Decisions like allowing her daughter to go to school and work during times like this are hard on Lynn. She knows Bree just wants to be a kid — a kid that doesn’t have to worry about her health.
Since the moment Bree was born, though, Lynn said she would never keep her daughter in a bubble, no matter how scared she is every day as her mother.
“If she can experience it, if I can financially do it, even if I have to struggle, I am going to let her experience it,” Lynn said. “I don't know how long I have been blessed with her, I don't know how long she's going to be here. So for the length of time that God has given me with her, I am going to try to let her (have) as much life experience as possible and see as much and do as much as possible.”
Bree doesn’t talk much about her surfing awards or sponsorships, and some would call that being humble. But for her, it is just reality: the competitions aren’t the reason Bree surfs, the friends she’s made and the feeling she gets when she catches a wave are.
Because of this, when Bree looks forward at her life as a surfer, as a woman and as a person with CF, she keeps a young and carefree mindset.

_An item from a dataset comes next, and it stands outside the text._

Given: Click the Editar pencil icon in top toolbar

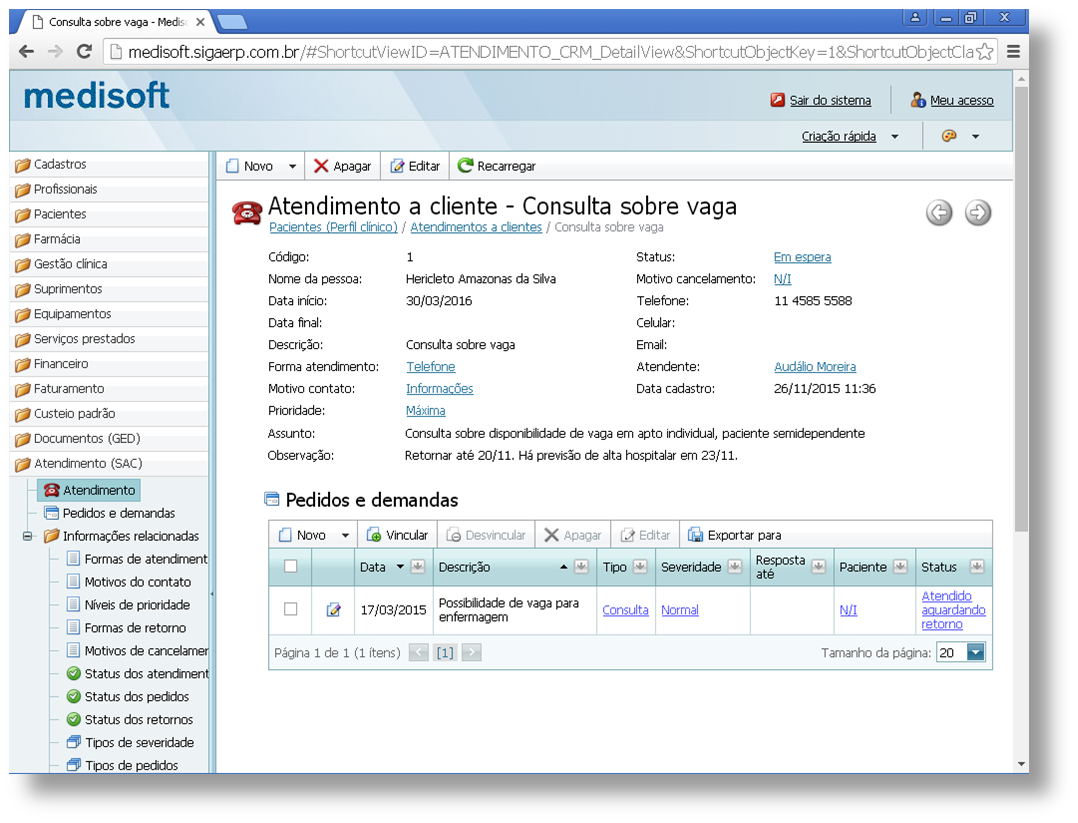Looking at the screenshot, I should 397,166.
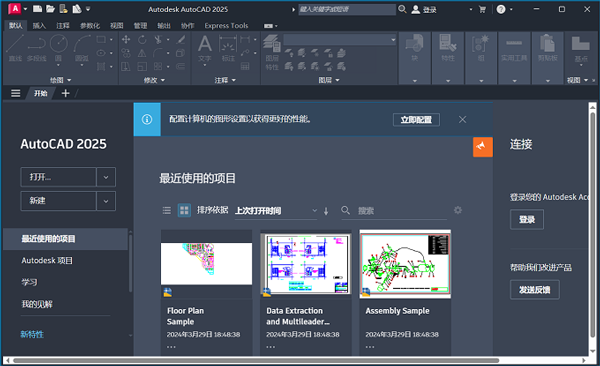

“I just kind of take it day by day, and I'm pretty grateful for it,” Bree said. “I love (surfing) for fun, the competition's not very much, I just I really love the fun part of it, and I'm definitely gonna keep doing it for fun and hanging out with my friends.”
The sponsored trips across the globe, the rankings and the name recognition are just added bonuses to her. She lives for the days she can take to sea with friends like Liz, and just walk on water.
“If I didn’t have my surf friends, I don’t know what I’d do,” Bree said.